Inevitably, there will be times when judges know barristers in cases before them quite well. They may even share business interests. That is completely irrelevant in the courtroom. But does it look OK?
The impression gained by the fair minded observer is the touchstone. She (for she is apparently woman: Helow v Secretary of State for the Home Department  UKHL 62, noted here 23 October 2008) will be aware of these characteristics of the judicial process: Saxmere para 6 per Blanchard J. These are the points made in Aussie Airlines Pty Ltd v Australian Airlines Pty Ltd (1996) 135 ALR 753, 767 (Fed CA), quoted by Blanchard J at para 7 of Saxmere.
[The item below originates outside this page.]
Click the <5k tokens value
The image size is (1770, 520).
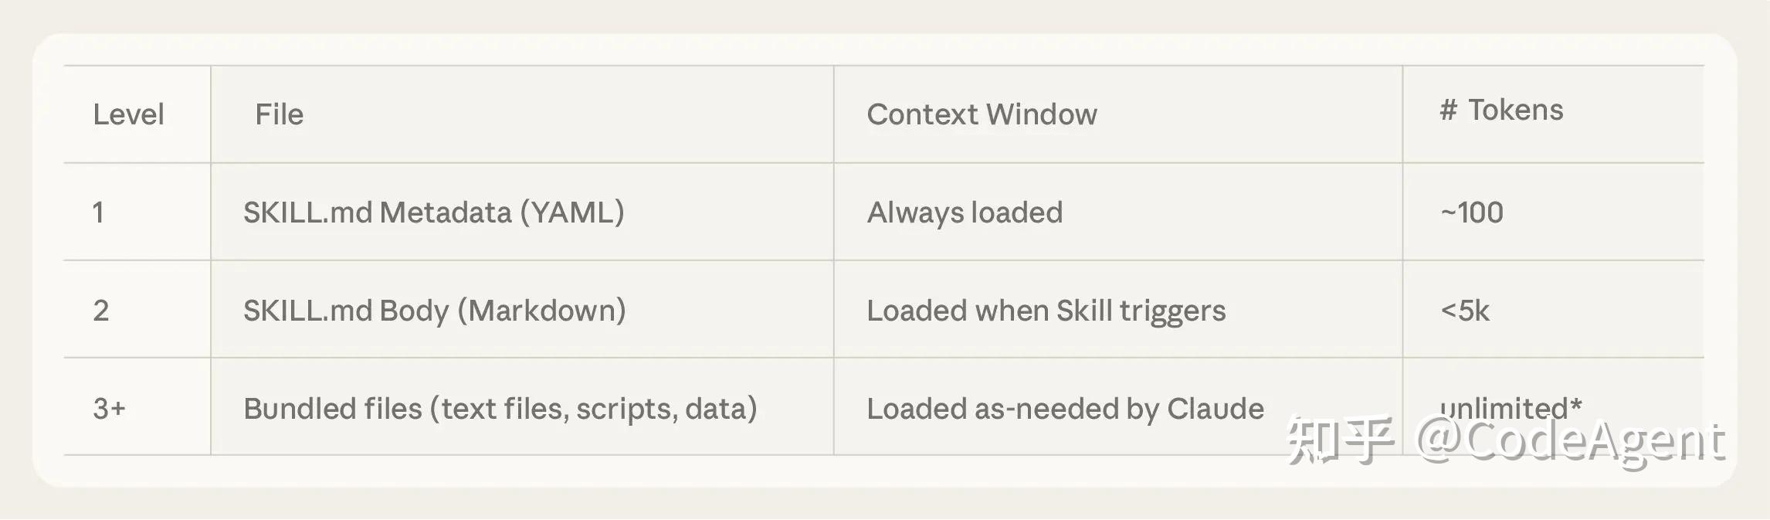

She will be aware of the judicial oath and the obligation of judges to hear the case that has been allocated to them and not to pick and choose which case they will hear. She will remember that the party seeking to overturn a decision for reasons of apparent bias may well be the least objective observer of all. At the same time, she will realise that judicial protestations of absence of influence are not decisive, as unconscious bias may have operated. Before she perceives apparent judicial bias, she will need to identify what it is that might lead a judge to decide a case on other than its legal and factual merits, and she must be able to point to a logical connection between that thing and the feared deviation from deciding the case on its merits: Ebner v Official Trustee in Bankruptcy (2000) 205 CLR 337 at para 8.
[Update: this judgment has been recalled and the orders made in it set aside, and the case was remitted to the Court of Appeal for rehearing:  NZSC 122 (27 November 2009). This was because the Supreme Court had not been made aware of all the matters relevant to apparent bias, and if the Court had known of them it would have concluded that apparent bias was established.]